9. Should brain aneurysms be treated?

Ruptured aneurysm

Of patients with aneurysms rupture, approximately 20% – 50% are at risk for a second rupture in the initial two weeks. This re-bleed event can, as expected, be associated with life-threatening consequences. So treating a ruptured aneurysm as early as possible can be a life-saving procedure. 

Unruptured aneurysm

When unruptured aneurysm present with symptoms, the treatment will be tailored according to the symptoms. Discussing with the treating doctor regarding the possible benefits and risks of treatment in relation to the symptoms will be critical in decision making. 

When unruptured brain aneurysms are incidentally detected, the biggest concern for both the patient and the treating doctor is if the aneurysm will rupture in the future. Treatment options include close follow-up or active interventional/surgical treatment (see below). A detailed discussion between the doctor and the patient about the treatment options and the risks vs benefits of each option can help in guiding future treatment.   

10. How can brain aneurysms be treated?

Brain aneurysms can be treated by two methods

Endovascular (Interventional) methods – In this minimally-invasive treatment, the aneurysm is reached from within the blood vessel by passing thin tubes (called catheters and micro-catheters) and treated by using specialised devices (Coils or flow diverters).  

Surgical method (Clipping)– In this treatment, a portion of the skull is removed to gain access to the aneurysm and a clip is placed to protect the aneurysm. 

 

11. Which treatment option is better? Interventional or Open neurosurgery?

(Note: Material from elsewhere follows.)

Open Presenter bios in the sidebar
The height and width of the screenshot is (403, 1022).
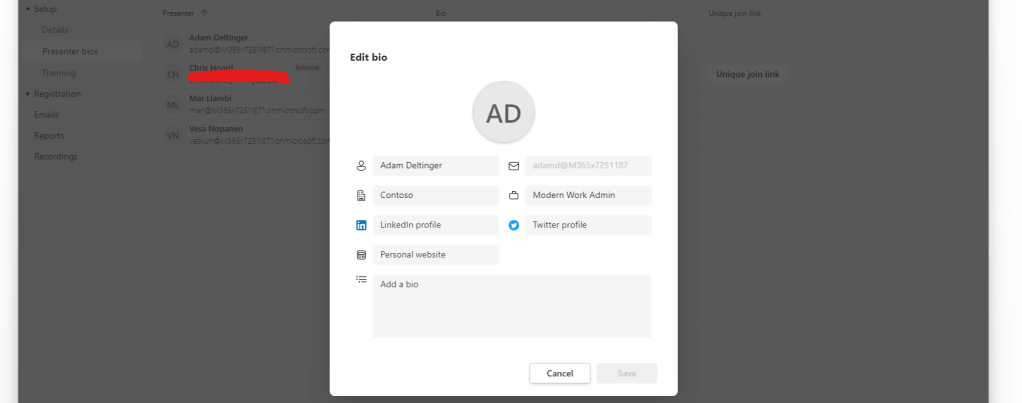[70, 51]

Endovascular (Interventional) and Surgical treatment methods play a complementary role to each other. Some aneurysms can be better treated using the Endovascular techniques; and for some aneurysms, open surgery offers better solutions. Enquiring with the treating physicians about both options can help in making a studied decision.   

12. What are the most common interventional (endovascular) methods to treat brain aneurysms?

There are two main endovascular treatment options – Coiling and Flow diverter. 

Coiling – as the name suggests, small metal coils (made of platinum) are placed carefully within the aneurysm using the guidance of specialised x-rays. Stents and/or balloons may be used as additional tools to facilitate safe placement of coils within the aneurysm. Once safely placed, these coils prevent the impact of flowing blood on the weak aneurysm wall, thereby preventing a rupture.

Flow diverter – Flow diverter is a specialised stent deployed across the aneurysm neck (as depicted in Figure). The flow diverter stents have a very fine mesh. Initially, the flow diverter allows blood to flow through its fine meshes into the aneurysm, albeit rather slowly. However, with time, the slow turbulent flow within the aneurysm promotes the formation of clot (‘thrombus’) thereby occluding the aneurysm.